** Tugas 1 **
Tuliskan tanpa perubahan bagian kutipan terpilih yang diawali kata-kata berisi "Berita Golkar –" dan diakhiri dengan "memperjuangkan kepentingan nasional.".
** Tugas 2 **
Terjemahkan kalimat dari kutipan terpilih ini ke dalam bahasa Inggris: "Pemerintah, menurut Dyah, telah menyiapkan delegasi yang akan diberangkatkan ke AS untuk melanjutkan negosiasi dan menyampaikan posisi nasional secara komprehensif."
** Tugas 3 **
Menurut kutipan terpilih, pada hari dan tanggal berapa Dyah berbicara dalam Forum Diskusi Denpasar 12?

** Kutipan Terpilih **

★ ★ ★ ★ ★ ★ ★

Berita Golkar – Wakil Menteri Perdagangan Dyah Roro Esti Widya Putri mengatakan, penundaan penerapan penuh kebijakan tarif resiprokal oleh Amerika Serikat (AS) merupakan peluang strategis yang harus dimanfaatkan Indonesia untuk memperjuangkan kepentingan nasional.
“Penundaan tersebut menjadi peluang bagi Indonesia untuk melakukan diplomasi proaktif agar kepentingan-kepentingan nasional kita bisa diamankan,” kata Dyah dalam Forum Diskusi Denpasar 12 secara daring, Rabu (16/4/2025), dikutip dari MetroTVNews.
Pemerintah, menurut Dyah, telah menyiapkan delegasi yang akan diberangkatkan ke AS untuk melanjutkan negosiasi dan menyampaikan posisi nasional secara komprehensif.

★ ★ ★ ★ ★ ★ ★

[Catatan dataset]
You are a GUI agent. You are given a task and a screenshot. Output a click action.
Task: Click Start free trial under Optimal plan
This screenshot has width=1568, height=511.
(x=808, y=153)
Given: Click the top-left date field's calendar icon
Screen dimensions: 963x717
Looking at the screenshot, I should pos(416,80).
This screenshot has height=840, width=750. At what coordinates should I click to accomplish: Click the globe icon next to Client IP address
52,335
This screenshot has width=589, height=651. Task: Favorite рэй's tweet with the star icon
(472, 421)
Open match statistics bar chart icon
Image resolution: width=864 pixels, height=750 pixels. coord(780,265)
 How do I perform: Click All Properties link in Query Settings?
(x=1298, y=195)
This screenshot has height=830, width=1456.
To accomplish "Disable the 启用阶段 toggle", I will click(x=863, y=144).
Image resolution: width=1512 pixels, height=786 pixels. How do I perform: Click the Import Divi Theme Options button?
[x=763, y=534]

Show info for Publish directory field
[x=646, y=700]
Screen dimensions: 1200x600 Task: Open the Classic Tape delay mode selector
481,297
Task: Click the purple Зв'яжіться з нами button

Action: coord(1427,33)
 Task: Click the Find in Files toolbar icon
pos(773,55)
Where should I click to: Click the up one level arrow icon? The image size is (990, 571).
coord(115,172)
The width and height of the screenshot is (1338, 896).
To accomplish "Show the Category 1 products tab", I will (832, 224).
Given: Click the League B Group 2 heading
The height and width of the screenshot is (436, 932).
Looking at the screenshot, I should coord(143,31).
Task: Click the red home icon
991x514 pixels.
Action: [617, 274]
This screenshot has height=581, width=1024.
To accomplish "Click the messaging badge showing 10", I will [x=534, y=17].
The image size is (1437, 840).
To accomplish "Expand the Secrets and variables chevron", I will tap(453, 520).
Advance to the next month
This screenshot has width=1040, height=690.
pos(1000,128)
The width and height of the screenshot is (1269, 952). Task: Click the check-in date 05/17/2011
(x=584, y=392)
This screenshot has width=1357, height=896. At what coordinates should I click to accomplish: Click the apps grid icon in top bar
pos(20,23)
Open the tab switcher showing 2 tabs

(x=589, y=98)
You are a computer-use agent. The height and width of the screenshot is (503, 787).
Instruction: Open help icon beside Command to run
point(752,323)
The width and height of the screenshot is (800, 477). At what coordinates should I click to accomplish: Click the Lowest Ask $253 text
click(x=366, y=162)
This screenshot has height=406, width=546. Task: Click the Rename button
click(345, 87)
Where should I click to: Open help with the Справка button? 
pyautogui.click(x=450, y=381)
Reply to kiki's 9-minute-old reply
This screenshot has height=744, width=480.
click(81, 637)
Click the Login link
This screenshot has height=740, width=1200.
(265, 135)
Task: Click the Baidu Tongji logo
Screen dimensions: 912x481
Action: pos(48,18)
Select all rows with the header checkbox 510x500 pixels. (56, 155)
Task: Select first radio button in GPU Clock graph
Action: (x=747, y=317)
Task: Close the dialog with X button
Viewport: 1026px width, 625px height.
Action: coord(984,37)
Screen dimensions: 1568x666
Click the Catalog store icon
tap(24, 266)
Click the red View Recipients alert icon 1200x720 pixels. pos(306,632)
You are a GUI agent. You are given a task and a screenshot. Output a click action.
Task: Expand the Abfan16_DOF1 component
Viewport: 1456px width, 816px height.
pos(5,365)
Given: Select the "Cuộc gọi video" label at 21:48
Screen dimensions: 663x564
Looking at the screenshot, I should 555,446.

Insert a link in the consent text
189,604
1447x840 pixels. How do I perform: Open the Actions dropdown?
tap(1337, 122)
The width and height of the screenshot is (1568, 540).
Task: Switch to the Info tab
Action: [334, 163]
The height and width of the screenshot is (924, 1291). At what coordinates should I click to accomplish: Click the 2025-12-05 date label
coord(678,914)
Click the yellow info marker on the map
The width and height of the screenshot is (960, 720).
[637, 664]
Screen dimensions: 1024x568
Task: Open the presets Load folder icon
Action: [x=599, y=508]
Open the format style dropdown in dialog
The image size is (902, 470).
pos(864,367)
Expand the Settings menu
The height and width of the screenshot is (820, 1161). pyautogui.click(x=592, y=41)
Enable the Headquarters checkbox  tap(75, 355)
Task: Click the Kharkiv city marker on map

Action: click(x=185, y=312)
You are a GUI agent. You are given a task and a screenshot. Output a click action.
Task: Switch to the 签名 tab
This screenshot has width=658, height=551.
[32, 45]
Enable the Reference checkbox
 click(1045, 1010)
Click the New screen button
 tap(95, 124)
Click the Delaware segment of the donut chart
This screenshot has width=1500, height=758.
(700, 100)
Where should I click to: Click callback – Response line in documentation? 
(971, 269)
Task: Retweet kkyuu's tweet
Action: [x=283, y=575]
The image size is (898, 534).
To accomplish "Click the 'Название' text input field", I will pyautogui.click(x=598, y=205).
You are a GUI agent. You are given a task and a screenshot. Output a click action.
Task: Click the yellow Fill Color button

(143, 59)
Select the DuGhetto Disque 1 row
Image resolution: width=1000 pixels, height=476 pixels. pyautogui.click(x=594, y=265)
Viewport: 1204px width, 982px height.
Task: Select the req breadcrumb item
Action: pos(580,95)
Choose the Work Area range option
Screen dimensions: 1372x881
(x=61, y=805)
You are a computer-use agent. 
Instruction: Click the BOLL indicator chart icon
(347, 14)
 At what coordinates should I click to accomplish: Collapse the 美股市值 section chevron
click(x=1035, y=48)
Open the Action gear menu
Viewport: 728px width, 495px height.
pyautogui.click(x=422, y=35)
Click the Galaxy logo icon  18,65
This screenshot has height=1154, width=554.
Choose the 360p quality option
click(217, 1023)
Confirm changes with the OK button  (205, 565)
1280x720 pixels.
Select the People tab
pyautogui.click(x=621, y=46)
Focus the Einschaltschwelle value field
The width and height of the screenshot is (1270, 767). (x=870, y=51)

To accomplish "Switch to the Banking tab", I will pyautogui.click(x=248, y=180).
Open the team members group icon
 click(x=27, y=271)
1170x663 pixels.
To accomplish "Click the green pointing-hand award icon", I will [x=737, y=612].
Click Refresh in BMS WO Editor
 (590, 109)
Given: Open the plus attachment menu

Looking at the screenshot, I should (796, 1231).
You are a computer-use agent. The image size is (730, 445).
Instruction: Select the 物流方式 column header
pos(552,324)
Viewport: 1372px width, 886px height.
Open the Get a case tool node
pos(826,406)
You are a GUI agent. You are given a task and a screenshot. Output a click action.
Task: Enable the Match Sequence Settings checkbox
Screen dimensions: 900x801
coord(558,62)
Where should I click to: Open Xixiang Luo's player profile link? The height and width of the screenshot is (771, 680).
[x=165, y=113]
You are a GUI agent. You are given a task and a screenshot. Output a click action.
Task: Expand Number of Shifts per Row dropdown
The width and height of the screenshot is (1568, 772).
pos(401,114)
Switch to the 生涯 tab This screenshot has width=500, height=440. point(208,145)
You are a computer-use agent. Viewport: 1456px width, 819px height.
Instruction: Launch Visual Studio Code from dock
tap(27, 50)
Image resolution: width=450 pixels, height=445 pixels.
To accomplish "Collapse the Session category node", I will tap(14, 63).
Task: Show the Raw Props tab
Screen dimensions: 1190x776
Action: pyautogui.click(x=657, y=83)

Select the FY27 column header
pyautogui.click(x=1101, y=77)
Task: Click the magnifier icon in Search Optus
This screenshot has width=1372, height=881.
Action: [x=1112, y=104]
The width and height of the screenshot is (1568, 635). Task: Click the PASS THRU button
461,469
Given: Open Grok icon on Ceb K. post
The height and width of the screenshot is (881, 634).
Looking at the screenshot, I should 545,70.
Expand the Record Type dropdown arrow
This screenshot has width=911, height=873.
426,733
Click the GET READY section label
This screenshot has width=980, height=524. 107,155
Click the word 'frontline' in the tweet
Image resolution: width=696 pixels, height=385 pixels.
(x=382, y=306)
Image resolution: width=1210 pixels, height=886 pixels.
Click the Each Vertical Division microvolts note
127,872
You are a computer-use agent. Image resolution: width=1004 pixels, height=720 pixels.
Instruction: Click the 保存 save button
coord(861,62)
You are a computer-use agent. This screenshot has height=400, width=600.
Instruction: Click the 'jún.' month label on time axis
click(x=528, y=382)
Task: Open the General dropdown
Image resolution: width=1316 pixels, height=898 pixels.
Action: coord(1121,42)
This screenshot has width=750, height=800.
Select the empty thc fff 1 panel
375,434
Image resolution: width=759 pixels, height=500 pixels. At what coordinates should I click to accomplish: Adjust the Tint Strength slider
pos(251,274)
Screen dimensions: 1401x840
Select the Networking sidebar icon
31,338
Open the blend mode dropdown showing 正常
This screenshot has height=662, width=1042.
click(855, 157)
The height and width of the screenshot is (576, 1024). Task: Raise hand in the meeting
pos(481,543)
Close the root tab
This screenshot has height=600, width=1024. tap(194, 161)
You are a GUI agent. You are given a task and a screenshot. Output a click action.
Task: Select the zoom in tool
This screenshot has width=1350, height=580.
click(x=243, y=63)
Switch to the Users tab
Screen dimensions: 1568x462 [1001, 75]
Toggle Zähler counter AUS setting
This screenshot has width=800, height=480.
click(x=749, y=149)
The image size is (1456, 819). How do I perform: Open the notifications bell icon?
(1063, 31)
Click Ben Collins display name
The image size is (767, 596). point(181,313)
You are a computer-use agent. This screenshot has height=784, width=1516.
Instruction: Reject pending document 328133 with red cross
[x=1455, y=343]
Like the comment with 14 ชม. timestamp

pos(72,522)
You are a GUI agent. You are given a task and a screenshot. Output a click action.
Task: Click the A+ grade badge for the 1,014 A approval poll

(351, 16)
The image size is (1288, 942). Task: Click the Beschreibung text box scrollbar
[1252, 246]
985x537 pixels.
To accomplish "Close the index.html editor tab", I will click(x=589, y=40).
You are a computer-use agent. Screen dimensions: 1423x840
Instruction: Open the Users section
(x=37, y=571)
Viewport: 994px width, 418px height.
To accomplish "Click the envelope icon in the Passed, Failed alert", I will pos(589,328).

★ ★ ★ ★ ★ ★ ★

** Jawaban Akhir 1 **
Berita Golkar – Wakil Menteri Perdagangan Dyah Roro Esti Widya Putri mengatakan, penundaan penerapan penuh kebijakan tarif resiprokal oleh Amerika Serikat (AS) merupakan peluang strategis yang harus dimanfaatkan Indonesia untuk memperjuangkan kepentingan nasional.

** Jawaban Akhir 2 **
According to Dyah, the government has prepared a delegation that will be sent to the US to continue negotiations and present the national position comprehensively.

** Jawaban Akhir 3 **
Rabu, 16 April 2025.